You get EXC_BAD_ACCESS because you tried to work with a dead object.
NSZombieEnabled makes objects not die. Since the object never died, your app didn't crash. Instead, you'll get a message in the Console log (the Debugger Console when running under Xcode), telling you what you did wrong and suggesting a breakpoint to set.
To be more specific, the NSZombie message will tell you what class of object you sent a message to, and what message you sent it. If you set the breakpoint and run your app with the debugger active, the debugger will interrupt (“break”) your app at that point, so that you can look around and see what sent the zombie object the message.
I don't actually retain anything, but rather only [assign to] a UILabel.text, which is a copy property.
Thus, the string presumably died off for not being owned by anything. With NSZombieEnabled and the above technique, you can confirm the theory that it was the string that was dying off prematurely.
A better and easier way, though, is to use Instruments's Zombies template. Instead of a message appearing in Xcode's Debugger Console, a flag in will appear Instruments's timeline with the information. That flag will have a go-to-iTunes-Store (➲) button you can click for more information about the problem.
Could you clarify - do you mean that you throw an EXC_BAD_ACCESS exception or you (on purpose) cause the system to throw an EXC_BAD_ACCESS exception? How do you do this? Please show some code.
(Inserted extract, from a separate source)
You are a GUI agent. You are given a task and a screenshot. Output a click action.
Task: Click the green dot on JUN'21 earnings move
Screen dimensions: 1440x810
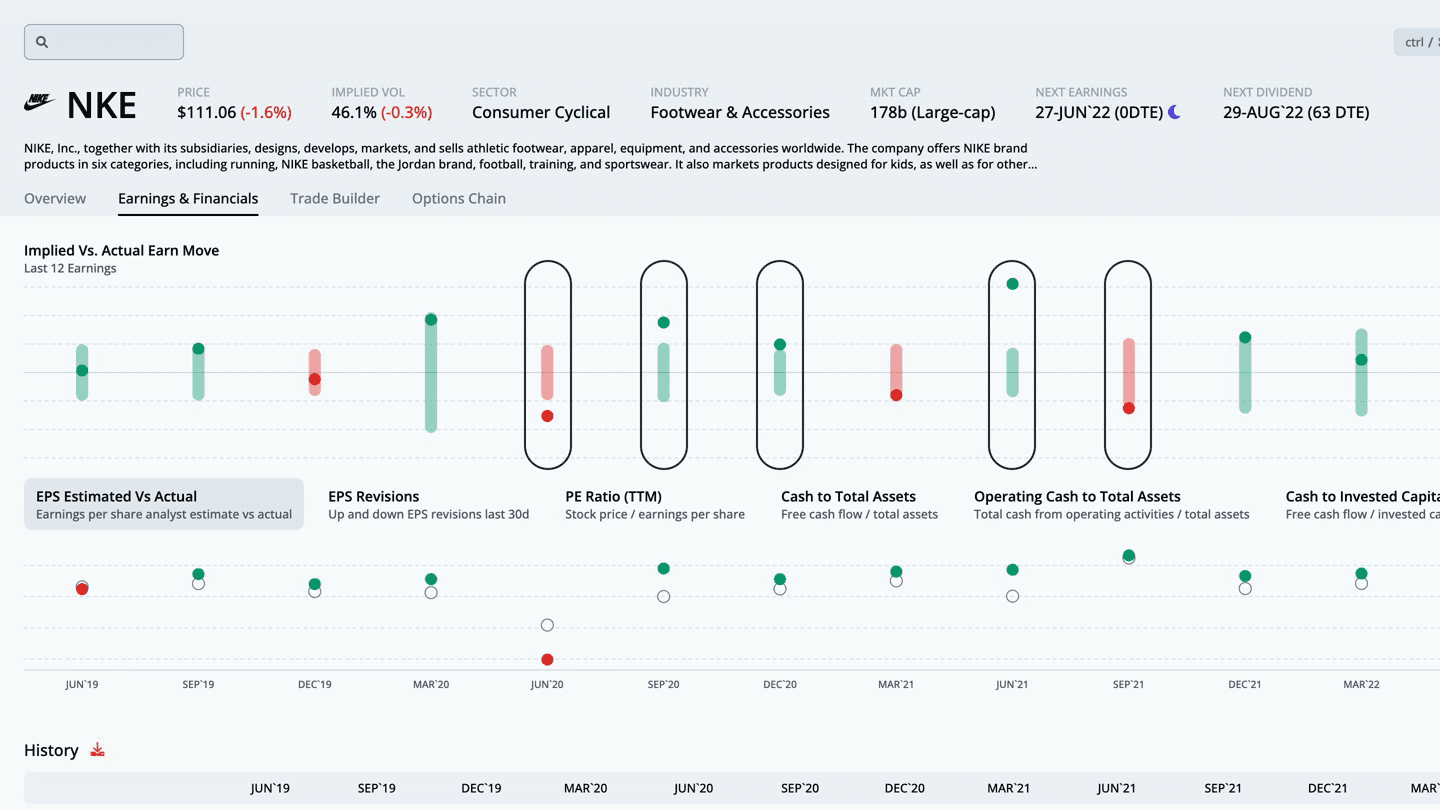(1012, 284)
NSZombie will spew to the console if you try to call an instance method on it. Are you doing that?
NSZombie should produce output to the console in the same location a crash would have occurred.
Have you tried also running Instruments with the ObjectAlloc tool, and enabling both retain count and zombie detection in there (you need it both in the executable and configure the ObjectAlloc instrument, click on the "i" next to ObjectAlloc). When a message is sent to a zombie that instrument will flag you with a special popup saying a zombie was detected.
Remember the iPad SDK is still beta, maybe you should report this but to apple if you can confirm this to be a bug. Unfortunately their bugtracker is horrible from my experience.
The behavior of NSZombie is to never decrease an objects retain cound if release is called. However it keeps track of the would-be retain count and logs acess to the object after it would have been deleted on the console. It puts the Object adress alongside the error message, together with Instruments you can easily locate the Object at that adress and determine where it has been alocated and who retained/released it.